Tuesday, March 22, 2011

Charles Dickens, Little Dorrit and zeugma

I am watching the second of the film (released in two parts) made from Charles Dickens' novel Little Dorrit by Christine Edzard in 1988. The cast is extraordinary and Dickensian in a way that would be hard to assemble today: Bill Fraser, Max Wall, Joan Greenwood, Alec Guinness, Patricia Hayes, Kathy Staff, Robert Morley, Jonathan Cecil...

Little Dorrit herself is played by Sarah Pickering, who came from Market Harborough and went to my school. In 1988 I was a district councillor and her father was one of our environmental health officers.
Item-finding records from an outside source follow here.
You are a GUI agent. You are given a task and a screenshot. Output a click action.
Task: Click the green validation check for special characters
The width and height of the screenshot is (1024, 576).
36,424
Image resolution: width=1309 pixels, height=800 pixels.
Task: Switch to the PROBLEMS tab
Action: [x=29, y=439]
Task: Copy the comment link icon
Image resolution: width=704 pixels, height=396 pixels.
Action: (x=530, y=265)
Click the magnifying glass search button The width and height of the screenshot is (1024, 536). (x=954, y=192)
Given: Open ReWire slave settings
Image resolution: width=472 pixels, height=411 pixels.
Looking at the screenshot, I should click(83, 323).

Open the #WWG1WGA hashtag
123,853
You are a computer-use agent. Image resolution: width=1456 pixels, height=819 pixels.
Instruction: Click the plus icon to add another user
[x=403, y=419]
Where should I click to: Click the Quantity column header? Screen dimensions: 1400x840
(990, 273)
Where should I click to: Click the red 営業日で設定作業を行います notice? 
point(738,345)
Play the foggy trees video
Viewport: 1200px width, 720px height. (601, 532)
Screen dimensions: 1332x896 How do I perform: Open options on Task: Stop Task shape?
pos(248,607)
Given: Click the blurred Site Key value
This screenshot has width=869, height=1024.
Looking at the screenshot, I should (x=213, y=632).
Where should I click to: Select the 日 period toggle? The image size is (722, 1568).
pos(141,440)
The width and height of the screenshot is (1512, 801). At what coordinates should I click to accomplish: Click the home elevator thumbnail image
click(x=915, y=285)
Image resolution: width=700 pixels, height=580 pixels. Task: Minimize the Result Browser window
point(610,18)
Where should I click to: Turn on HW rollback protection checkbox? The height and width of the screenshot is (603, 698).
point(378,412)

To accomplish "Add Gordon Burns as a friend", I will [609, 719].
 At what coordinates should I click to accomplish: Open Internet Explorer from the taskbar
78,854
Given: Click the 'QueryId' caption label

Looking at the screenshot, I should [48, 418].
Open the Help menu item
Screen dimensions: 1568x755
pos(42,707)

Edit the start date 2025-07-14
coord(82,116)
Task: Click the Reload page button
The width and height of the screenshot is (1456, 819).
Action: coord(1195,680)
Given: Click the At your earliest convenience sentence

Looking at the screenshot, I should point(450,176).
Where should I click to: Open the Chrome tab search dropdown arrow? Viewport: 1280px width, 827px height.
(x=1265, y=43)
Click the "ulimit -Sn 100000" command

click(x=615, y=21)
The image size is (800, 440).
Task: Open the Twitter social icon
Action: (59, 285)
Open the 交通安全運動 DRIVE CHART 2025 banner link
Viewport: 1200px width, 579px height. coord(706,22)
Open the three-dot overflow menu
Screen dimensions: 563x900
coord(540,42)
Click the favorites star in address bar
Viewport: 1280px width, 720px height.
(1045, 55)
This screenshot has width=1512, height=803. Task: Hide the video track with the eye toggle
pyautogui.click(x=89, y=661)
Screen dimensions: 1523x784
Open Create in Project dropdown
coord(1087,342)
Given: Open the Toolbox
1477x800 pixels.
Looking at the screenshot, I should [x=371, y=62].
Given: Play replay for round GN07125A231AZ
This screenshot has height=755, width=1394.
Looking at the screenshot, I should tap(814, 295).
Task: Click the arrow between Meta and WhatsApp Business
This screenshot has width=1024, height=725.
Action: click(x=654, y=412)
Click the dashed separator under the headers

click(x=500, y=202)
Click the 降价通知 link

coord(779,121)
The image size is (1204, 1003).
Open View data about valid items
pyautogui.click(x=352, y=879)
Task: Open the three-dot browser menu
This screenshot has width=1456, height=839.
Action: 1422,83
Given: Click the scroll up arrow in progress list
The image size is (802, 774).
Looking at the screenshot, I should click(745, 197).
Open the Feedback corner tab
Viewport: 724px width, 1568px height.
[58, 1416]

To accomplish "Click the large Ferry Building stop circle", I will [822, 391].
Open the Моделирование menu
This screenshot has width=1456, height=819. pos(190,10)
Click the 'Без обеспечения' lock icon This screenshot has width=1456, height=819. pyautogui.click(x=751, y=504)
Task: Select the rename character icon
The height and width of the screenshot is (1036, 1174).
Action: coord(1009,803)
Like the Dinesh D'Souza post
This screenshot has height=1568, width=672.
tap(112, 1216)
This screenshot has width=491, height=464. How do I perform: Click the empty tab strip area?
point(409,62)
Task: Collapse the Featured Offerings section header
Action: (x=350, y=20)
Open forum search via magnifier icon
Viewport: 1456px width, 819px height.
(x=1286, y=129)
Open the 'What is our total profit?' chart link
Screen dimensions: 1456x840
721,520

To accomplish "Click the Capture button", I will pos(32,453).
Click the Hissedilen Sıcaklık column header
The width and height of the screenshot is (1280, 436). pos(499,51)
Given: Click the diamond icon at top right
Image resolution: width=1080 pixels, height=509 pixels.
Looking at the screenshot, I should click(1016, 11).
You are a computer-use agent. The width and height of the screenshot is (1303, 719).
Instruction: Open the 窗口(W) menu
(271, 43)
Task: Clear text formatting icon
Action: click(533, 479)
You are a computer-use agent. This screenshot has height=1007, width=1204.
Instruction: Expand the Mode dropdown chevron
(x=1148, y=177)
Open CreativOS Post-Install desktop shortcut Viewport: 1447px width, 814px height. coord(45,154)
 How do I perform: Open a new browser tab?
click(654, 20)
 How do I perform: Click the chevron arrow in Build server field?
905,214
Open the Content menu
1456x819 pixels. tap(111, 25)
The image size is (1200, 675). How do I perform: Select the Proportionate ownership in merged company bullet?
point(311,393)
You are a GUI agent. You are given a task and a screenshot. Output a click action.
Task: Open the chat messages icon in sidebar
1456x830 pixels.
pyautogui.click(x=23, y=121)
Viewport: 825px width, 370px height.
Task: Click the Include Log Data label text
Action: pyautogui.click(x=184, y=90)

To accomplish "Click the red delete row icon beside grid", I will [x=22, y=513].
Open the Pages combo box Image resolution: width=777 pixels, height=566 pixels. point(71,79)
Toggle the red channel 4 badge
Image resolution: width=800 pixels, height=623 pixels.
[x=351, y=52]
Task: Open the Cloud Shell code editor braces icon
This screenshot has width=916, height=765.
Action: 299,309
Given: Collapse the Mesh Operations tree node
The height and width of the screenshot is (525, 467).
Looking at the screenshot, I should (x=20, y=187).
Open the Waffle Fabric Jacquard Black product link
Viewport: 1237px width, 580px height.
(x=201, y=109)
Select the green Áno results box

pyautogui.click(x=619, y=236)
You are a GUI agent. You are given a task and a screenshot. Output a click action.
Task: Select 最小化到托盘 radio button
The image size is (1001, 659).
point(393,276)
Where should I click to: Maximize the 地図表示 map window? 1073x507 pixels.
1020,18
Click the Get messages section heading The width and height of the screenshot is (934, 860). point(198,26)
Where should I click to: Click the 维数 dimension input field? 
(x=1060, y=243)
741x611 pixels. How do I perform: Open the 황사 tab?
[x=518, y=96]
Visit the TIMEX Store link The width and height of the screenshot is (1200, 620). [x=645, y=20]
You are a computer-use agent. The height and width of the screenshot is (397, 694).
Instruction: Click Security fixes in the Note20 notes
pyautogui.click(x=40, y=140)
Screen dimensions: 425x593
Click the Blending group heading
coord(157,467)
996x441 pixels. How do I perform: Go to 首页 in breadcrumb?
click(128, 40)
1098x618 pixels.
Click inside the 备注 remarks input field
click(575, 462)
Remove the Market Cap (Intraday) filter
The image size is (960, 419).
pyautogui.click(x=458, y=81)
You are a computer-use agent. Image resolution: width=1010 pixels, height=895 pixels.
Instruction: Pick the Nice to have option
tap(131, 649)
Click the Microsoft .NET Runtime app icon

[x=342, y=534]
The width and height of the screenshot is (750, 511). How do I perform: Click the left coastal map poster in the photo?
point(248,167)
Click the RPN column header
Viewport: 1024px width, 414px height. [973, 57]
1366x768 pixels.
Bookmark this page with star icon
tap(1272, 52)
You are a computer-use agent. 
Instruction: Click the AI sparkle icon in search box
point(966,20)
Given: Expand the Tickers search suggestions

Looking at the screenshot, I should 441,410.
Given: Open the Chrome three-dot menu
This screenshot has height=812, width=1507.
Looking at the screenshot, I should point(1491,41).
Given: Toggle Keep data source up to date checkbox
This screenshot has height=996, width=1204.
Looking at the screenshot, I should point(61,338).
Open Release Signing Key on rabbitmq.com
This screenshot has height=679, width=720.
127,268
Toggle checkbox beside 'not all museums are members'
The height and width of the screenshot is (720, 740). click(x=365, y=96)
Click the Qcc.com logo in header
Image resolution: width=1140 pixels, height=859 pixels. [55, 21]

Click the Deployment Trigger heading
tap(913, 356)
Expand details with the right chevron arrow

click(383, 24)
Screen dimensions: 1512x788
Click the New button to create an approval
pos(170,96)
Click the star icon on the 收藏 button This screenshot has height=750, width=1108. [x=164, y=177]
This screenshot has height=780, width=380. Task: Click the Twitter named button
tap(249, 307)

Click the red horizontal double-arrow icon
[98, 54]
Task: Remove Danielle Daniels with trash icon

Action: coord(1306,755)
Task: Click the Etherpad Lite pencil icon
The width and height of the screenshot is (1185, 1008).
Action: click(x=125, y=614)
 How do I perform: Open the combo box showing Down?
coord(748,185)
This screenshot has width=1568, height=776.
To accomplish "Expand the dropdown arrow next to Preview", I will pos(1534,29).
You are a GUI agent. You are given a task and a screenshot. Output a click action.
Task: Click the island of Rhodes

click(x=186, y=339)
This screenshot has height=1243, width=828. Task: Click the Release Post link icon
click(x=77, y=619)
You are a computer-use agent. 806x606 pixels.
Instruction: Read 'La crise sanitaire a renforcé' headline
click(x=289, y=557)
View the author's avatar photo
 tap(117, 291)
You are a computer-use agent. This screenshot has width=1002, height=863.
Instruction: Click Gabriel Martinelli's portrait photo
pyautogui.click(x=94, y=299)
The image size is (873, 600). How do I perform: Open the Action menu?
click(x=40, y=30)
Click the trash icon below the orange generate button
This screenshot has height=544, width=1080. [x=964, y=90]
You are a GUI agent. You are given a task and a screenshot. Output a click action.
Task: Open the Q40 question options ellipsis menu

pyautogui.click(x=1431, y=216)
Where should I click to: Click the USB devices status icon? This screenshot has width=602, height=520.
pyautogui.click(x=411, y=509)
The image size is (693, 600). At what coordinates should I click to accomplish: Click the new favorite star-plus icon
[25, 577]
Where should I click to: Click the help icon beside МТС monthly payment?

Sadly, if IMDB is right, she has not worked since.

But my reason for writing this post is that a snatch of dialogue spoken by Miriam Margolyes as Flora Finching, which turns out to come straight from the novel, has just made me laugh out loud.

Speaking of the late Mr F. with her characteristic lack of punctuation and breath, Flora says:
he proposed seven times once in a hackney-coach once in a boat once in a pew once on a donkey at Tunbridge Wells and the rest on his knees
Quite something, when the words were written more than 150 years ago. They call this rhetorical device zeugma. It's from the Greek, you know.